Gravitational-Wave Detection Pipeline 2025
Resources: RADAR Paper (Link) | GitHub Repo (public mirror; full repo private)
Implementation: Python with PyTorch/PyTorch Lightning for HPC and multi-GPU training.
Overview:Low-latency gravitational-wave detection is challenging because true signals are rare and often buried in non-stationary detector noise, while follow-up facilities need reliable triggers within seconds. At the same time, several observatories operate under data locality constraints, making it impractical to stream raw data to a central location for further analysis. This project develops a deployable GW detection module for real LIGO data and exposes it through interfaces that make it straightforward to plug into federated, multi-messenger workflows such as RADAR.
Model & Training:I led the design and implementation of the GW detection module used in the RADAR framework, including the end-to-end training pipeline on synthetic signals injected into true interferometer noise, the multi-detector aggregation architecture, and the trigger-generation logic for identifying merger candidates in whitened strain data. The federated inference layer, radio-analysis module, and Octopus/ProxyStore-based infrastructure are developed by collaborators and integrate my GW module as one component within the full RADAR system.
The core detector-side model is a WaveNet-style Hierarchical Dilated Convolutional Network (HDCN) that processes Hanford (H1) and Livingston (L1) strain independently to capture long-range temporal structure in 1 s windows (4096 samples). Its outputs are combined by an attention-based aggregator that performs cross-channel communication between detectors to produce a per-timestep GW confidence score (see the model schematics below for a visual overview). This replaces earlier graph-based aggregation schemes and significantly reduces false positives in multi-detector data while keeping the model lightweight enough for deployment close to the data.
Figure 1–2. Whitened BBH (left) and BNS (right) injections in real LIGO noise for Hanford and Livingston. Both use labels set to 1 only in the 0.5 s preceding merger and 0 elsewhere; separate models are trained for each source class.
Models are trained on synthetic binary black hole (BBH) and binary neutron star (BNS) waveforms injected into real LIGO noise from the Gravitational Wave Open Science Center (GWOSC), using a curriculum that starts from louder injections and decays toward realistic signal-to-noise ratios. The data pre-processing pipeline involves whitening, band-passing, windowing, and label construction (with positive labels restricted to the 0.5 s pre-merger segment). The model returns a per-timestep score, while post-processing applies a calibrated, multi-criterion peak-finding stage (height, width, and plateau tests) to convert scores into reliable trigger times for use in downstream multi-messenger analyses.

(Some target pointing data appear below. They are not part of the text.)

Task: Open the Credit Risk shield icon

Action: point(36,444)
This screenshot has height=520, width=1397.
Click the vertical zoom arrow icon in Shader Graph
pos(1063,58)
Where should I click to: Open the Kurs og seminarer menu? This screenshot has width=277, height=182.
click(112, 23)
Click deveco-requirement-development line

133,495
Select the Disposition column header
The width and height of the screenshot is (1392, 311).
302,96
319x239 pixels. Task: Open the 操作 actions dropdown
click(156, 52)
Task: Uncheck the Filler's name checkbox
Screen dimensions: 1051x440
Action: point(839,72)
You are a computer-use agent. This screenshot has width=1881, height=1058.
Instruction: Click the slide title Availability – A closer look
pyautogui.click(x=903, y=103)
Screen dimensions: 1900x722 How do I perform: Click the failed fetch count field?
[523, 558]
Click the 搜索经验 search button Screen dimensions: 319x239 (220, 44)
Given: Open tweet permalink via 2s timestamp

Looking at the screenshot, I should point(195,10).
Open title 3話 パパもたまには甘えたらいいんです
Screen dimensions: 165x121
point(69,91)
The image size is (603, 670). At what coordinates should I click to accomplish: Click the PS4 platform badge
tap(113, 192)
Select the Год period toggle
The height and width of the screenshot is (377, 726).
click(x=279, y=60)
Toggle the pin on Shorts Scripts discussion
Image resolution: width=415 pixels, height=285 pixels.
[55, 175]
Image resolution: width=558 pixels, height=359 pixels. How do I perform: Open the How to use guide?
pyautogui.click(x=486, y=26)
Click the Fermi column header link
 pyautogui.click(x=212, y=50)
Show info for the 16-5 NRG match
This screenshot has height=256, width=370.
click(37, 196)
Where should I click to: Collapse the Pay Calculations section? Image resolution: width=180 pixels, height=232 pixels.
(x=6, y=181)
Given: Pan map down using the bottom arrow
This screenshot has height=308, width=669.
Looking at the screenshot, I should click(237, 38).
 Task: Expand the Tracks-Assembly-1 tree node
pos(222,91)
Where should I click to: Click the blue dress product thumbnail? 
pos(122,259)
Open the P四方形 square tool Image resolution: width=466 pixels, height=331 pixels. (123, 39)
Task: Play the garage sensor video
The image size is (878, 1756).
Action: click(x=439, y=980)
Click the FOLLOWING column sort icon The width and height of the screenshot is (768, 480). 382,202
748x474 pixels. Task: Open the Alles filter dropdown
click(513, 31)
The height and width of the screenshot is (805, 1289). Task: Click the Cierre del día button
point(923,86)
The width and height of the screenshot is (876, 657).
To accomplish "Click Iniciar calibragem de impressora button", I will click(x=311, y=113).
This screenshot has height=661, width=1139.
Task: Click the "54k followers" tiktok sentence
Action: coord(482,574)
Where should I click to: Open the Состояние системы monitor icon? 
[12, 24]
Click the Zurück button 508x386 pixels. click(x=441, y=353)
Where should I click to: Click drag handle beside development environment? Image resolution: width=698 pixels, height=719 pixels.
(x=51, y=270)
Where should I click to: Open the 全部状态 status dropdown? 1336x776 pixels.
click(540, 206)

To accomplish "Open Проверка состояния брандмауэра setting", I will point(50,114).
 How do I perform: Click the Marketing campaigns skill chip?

Figure 3. Example application to the binary neutron star event GW170817. Top: whitened L1 strain. Middle: whitened H1 strain. Bottom: model output and resulting trigger, correctly localizing the merger time in hour-long real interferometer data. A Tukey window is applied to a known glitch in the Livingston detector; the detection is robust to this choice.
Model Schematics:
Figure 4. Hierarchical Dilated Convolutional Network (HDCN) used per detector to capture multi-scale temporal structure in the strain.
Figure 5. Cross-Attention Network (CAN) submodules that exchange information between detectors via multi-head attention, enabling detector-specific correlations to be modeled explicitly.
Figure 6. Final output module that aggregates enriched detector features into a per-timestep GW detection score suitable for low-latency triggering.
Federated Integration:
Within RADAR, only embeddings and compact trigger information are sent to a central coordinator, preserving data locality while enabling joint analysis with radio afterglow modeling and GW–EM consistency checks. I contributed to shaping the GW module’s interfaces and requirements so they integrate cleanly with the federated framework, while the implementation of the federated optimization, Octopus-based event fabric, and global coordination is led by the broader RADAR team.
Related Work:This detector builds on and extends previous ML-based GW detection approaches, in particular by Tian et al. (2023) , and uses real strain data and catalogued events from GWOSC. Our contribution retrains on injections into real GWOSC noise, redesigns the multi-detector aggregator with cross-attention for improved false-positive control, and provides a production-ready implementation suitable for integration into federated multi-messenger infrastructures.